> **Текст для чтения**
..............................
Вестник Кавказа

Россия шла на Восток с миром

"Вестник Кавказа", Вести FM

"Вестник Кавказа" совместно с "Вести FM" реализует проект "Национальный вопрос", пытаясь понять, как решают в разных странах разные народы, разные правительства в разные времена проблемы, возникающие между разными национальностями. Сегодня в гостях у ведущих Владимира Аверина и Гии Саралидзе  историк, кандидат педагогических наук Марат Сафаров.

Саралидзе: Сегодня мы говорим о том, как строились взаимоотношения в момент освоения земель, куда приходили первопроходцы, сталкивались с народами большими, малыми. Можно ли назвать происходившее колонизацией, какие параллели можно провести с США, Канадой? Насколько были похожи процессы, которые происходили в России во время продвижения на Восток, и на территории Северной Америки?

Сафаров: Если брать опыт российского освоения Западной, Восточной Сибири, Дальнего Востока и североамериканский опыт, то можно проводить параллели. Здесь и схожесть климатических условий, но и схожие этносы встречались нам на пути освоения. Наши землепроходцы пытались наладить отношения примерно с теми же этносами, с какими английские, французские переселенцы и вообще европейцы сталкивались в Северной Америке. Этнос, который объединяет наши три страны, эскимосы, или как говорят в Северной Америке, инуиты. Они есть и у нас на Чукотке, они являются коренным народом Аляски и некоторых провинций Канады.
..............................
> **Предоставленный материал**
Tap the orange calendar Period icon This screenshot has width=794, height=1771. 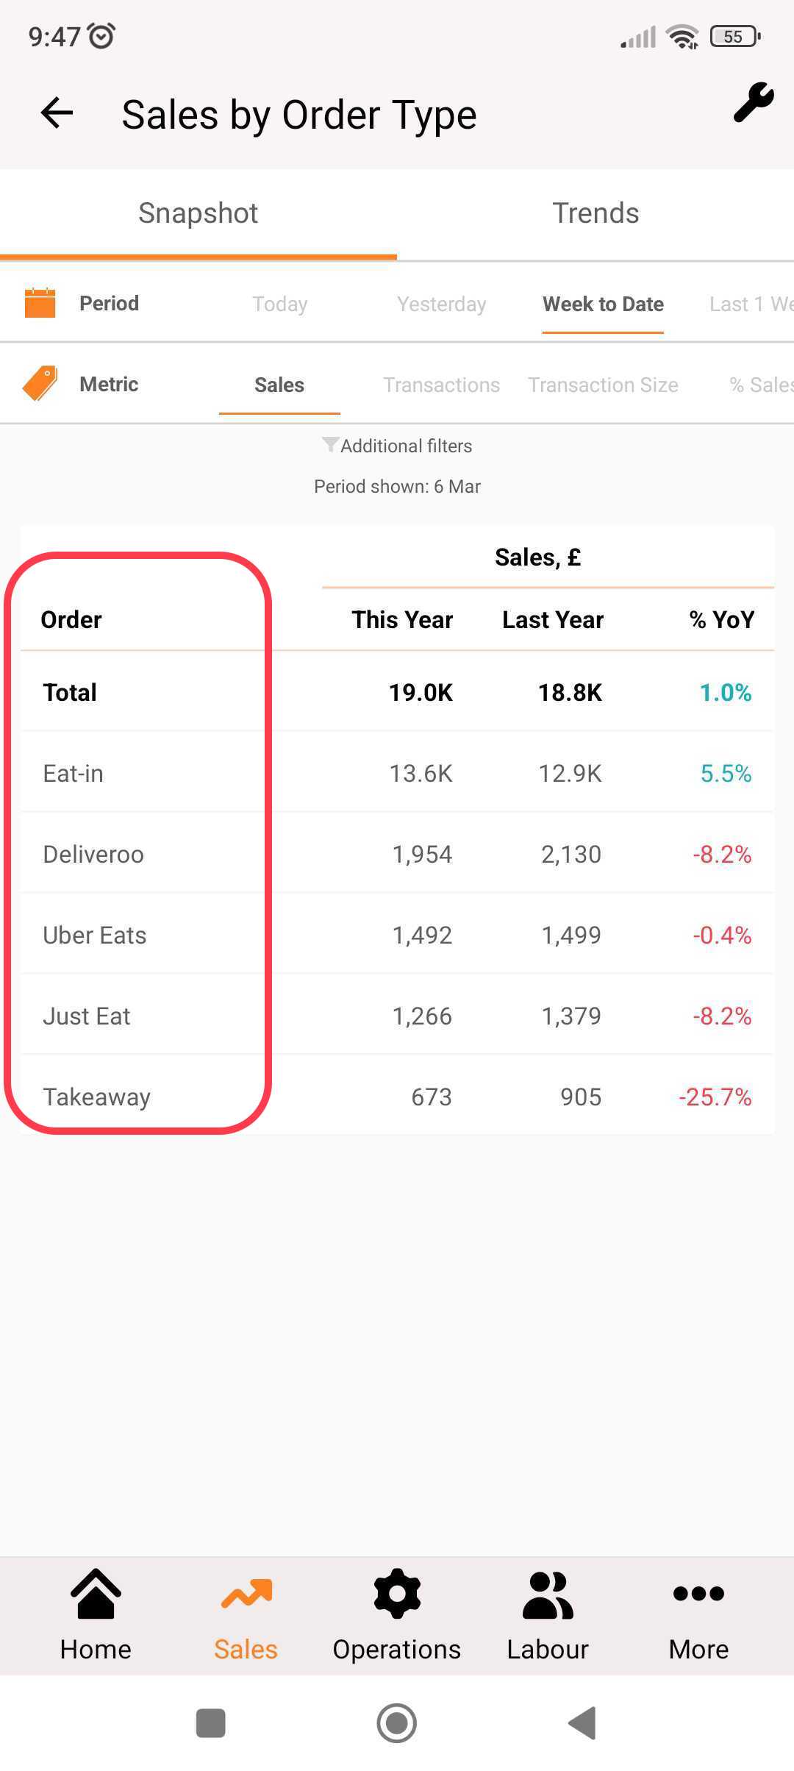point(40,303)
..............................
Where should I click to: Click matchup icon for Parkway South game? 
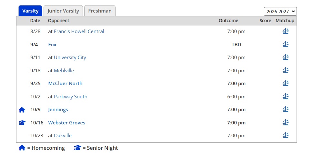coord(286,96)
..............................
> **Цель задания 1**
Ответьте по беседе об освоении восточных земель:
(a) Кто ведёт передачу?
(b) Какая учёная степень у Марата Сафарова?
(c) Как в Северной Америке называют эскимосов?
> **Цель задания 2**
Продолжите беседу об освоении восточных земель, начав сразу после последней реплики.
Приведённый материал для работы не понадобится.

> **Ответ 1**
(a) Владимир Аверин и Гия Саралидзе.
(b) Кандидат педагогических наук.
(c) Инуиты.

> **Ответ 2**
Вопрос не в том, какие этносы встречались на пути и как строились отношения, а была ли колонизация. Русскому опыту слово «колонизация» не подходит. Колонизация в Северной Америке, сопровождалась определенным насилием, это был тяжелый, во многом кровавый опыт. Это выкачивание ресурсов. Вместе с религией приходит культура другого типа, письменность, инфраструктура, но первый этап - большая катастрофа.

Аверин: Каждый хорошо представляет себе картину Сурикова «Покорение Ермаком Сибири». Разве оно шло не огнем и мечом?

Сафаров: Опыт русского продвижения в Западной, Восточной Сибири и на Дальнем Востоке имеет только один пример фактического столкновения с государством, в данном случае Василий Иванович Суриков это показывает, с Сибирским ханством. Все остальное – это племена, это люди, находившиеся на стадии родовой общины, это мирные люди. Североамериканский опыт – это тоже племенные союзы, но при этом применялось насилие.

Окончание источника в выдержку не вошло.